Page 32                                            Summer, 1994

Last Respects

BY ALEENE SANDERS

 

It was Christmas Eve, a sad one for me. My three stalwart sons and I had braved

treacherous, ice-covered streets in a borrowed four-wheel drive to get to the funeral home in time for visitation. It was the evening before the funeral, when tradition called for family members and friends to gather around the open casket to pay last respects to the deceased. Tonight, only the four of us occupied the ornate chairs in the little foyer.

 

To the right, in the chapel, a steel-gray coffin narrowly cloistered the body of my 85-year-old uncle, the last remnant of my mother and father's generation. A small man, he now lay in pastel satin luxury he never aspired to in his lifetime. Aside from the rose blanket from the family, one other floral piece stood beside the casket - a full-flowered, obviously expensive arrangement. The attached card noted that it was from Carl Arty, a name none of us knew. We learned only that the FTD to our local florist came from a well-known shop in St. Louis.

 

"Nobody's coming, Mom," one of my sons said softly. "It's 8:30 already."

 

"Really, he'd outlived most of his generation," somebody else said. "And most people are just glad to be safe at home tonight. I think we should go home ourselves now."

 

"Well, in just a few minutes," I said reluctantly, and walked through the arched door into the chapel for a farewell look.

 

Outside, the wind whined around the cornices of the building and hurled needles of sleet against the storm windows. We were bundling ourselves into heavy wraps when the outer door flew open, ush­ering in a tall stranger on a powerful gust of biting cold air.

 

"So glad I caught some family here," he said, scattering sparkling sleet diamonds as he hung his coat on the rack just inside the door. "I've had a bad trip from St. Louis, an ill-advised one, my wife said. But I had to come. I've lost a grand old friend in Arch Bartlett's death. That man influenced my life as no other person did. I picked up a Poplar Bluff paper on a whim and there was his obituary with an old picture, looking just as he did when I knew him 30 years ago. I just had to get here tonight."

 

We gestured toward the chapel door, sensing his need to meet this moment alone. The clock was striking nine when he reappeared, carefully replacing a folded linen handkerchief in his pocket.

 

"Mr. Arty?" I ventured.

 

He cleared his throat and nodded.

"I'm Arch's niece. I took care of him. I don't remember that he ever spoke of you, though. How and when did you know him?"

 

Carl told us the touching story of the painfully timid, distressed little boy he had been 30 years ago, how finding a friend in Arch Bartlett changed his whole life.

 

"It was just mama and me, living like mice in a little old two-room house down the street from the Bartletts. I was so shy and scared that I walked around with my head hung down, afraid to talk or look anyone in the face. The other kids made fun of me, and of course there was the bully that chased me home every day, until Arch came out and took up for me one day.

 

"I just sat down on the curb and cried. Arch sat down beside me and didn't say anything. But pretty soon he picked up three little rocks and began to juggle them. I was fascinated. I actually began to look up and follow the flight and fall and interchanging arcs of those three little rocks. He asked me if I wanted to learn.
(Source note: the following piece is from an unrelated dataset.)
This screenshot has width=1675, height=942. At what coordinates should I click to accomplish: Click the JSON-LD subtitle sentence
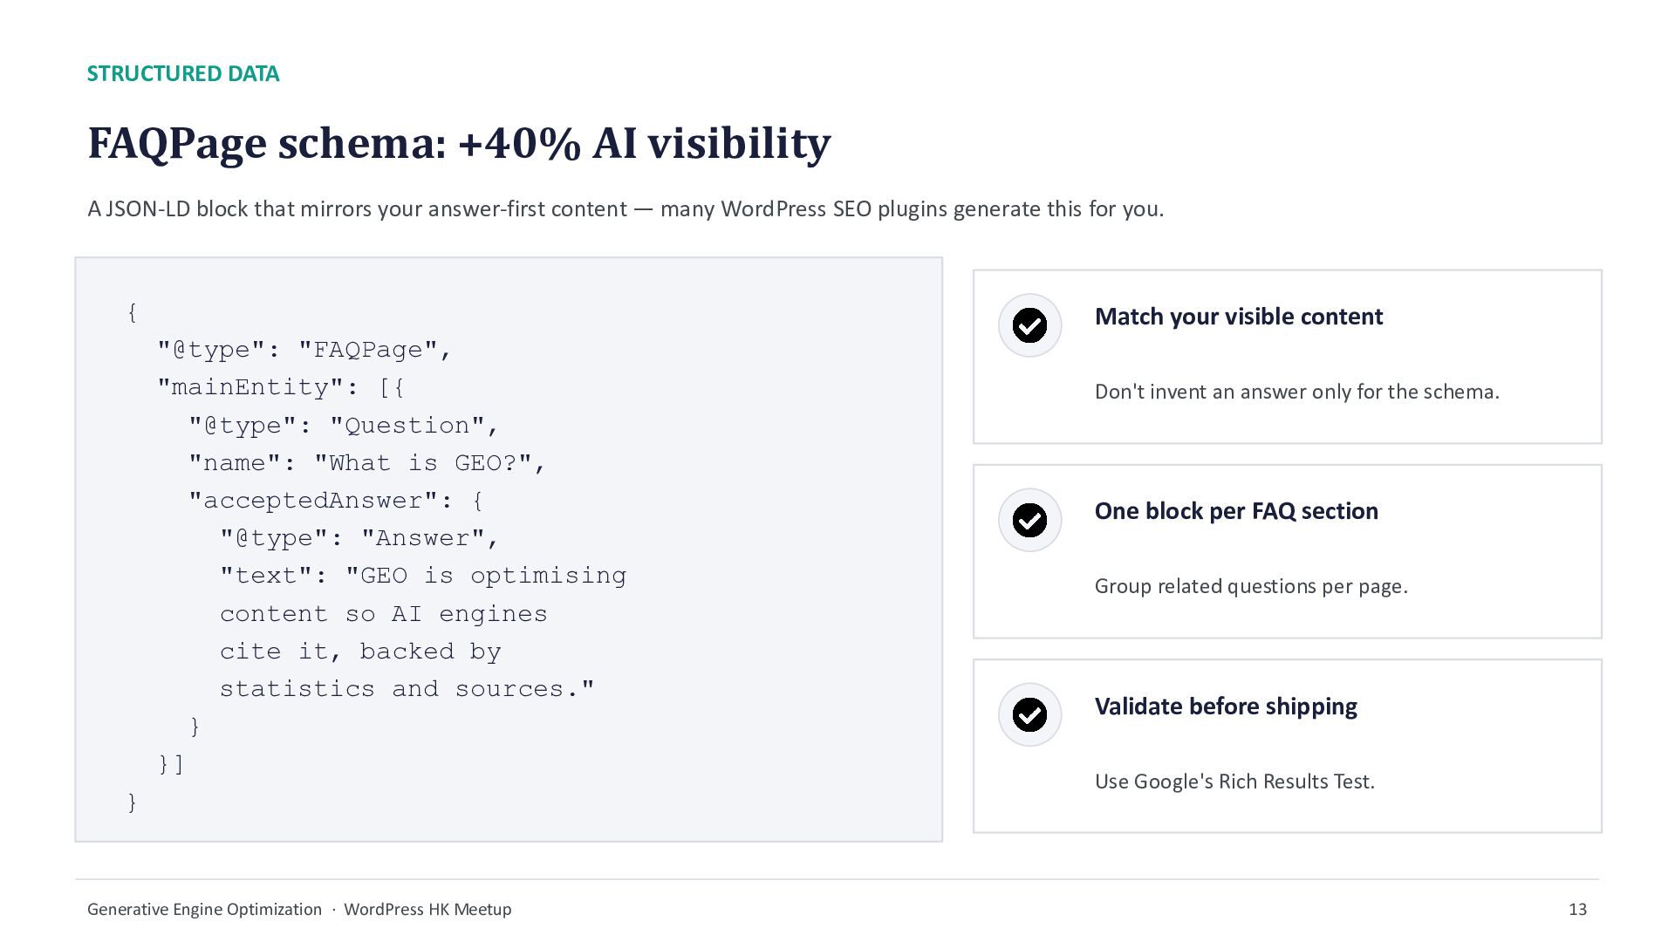coord(626,209)
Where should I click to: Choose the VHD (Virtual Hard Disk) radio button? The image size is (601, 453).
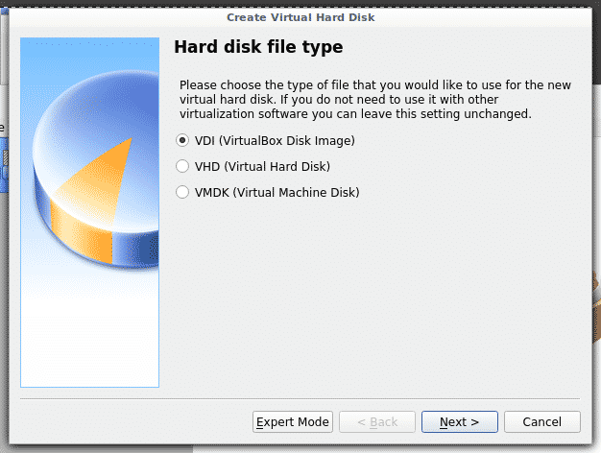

"He told me, 'You can learn how, easy. You got good hands and a good eye. And it's fun to be able to do something the other kids don't know how to do.'

 

"I had never heard that there was anything good about me, nor that I could do anything that other kids couldn't. That was the best news of my whole life! And it was right, too. Arch taught me and drilled me and added more and more items into my routine until I was really good.

 

"It wasn't long before I began to pick up rocks on the playground and work four or five of them into a pattern, and even the big kids would gather around and applaud and beg me to keep going. I liked it. And I came out of that helpless, hopeless world. Pretty soon the teacher was calling on me to exhibit at class parties, then for special entertainments and contests between classrooms.

 

"That act of kindness literally turned my life around. Arch gave me hope and confidence in myself, a skill and an edge over the other kids. When mama remarried, we moved to the city. Through school and law school I used juggling to earn extra money. Kid's birthday parties, social gatherings, a few night club gigs... you know. Truthfully, I never would have had the nerve to set my sights on law school without the self confidence I got from your uncle that year. He was my friend. He taught me to juggle."

 

Together we went back and looked again at the kindly face, serene on its satin pillow. And at the gnarled, arthritic hands that once were agile enough to teach a shy, defeated little boy a life-changing art.

 

Carl said how sorry he was that he'd never kept in touch, nor adequately thanked his mentor.

 

I said that his giving us that wonderful private anecdote to place in the repository of our memories of Arch Bartlett was thanks enough. That hearing it was a precious and poignant gift to us all. Isn't the sharing of a good memory the most welcome and sensitive gift that can be given to a family which has suffered the death of a loved one at Christmas time?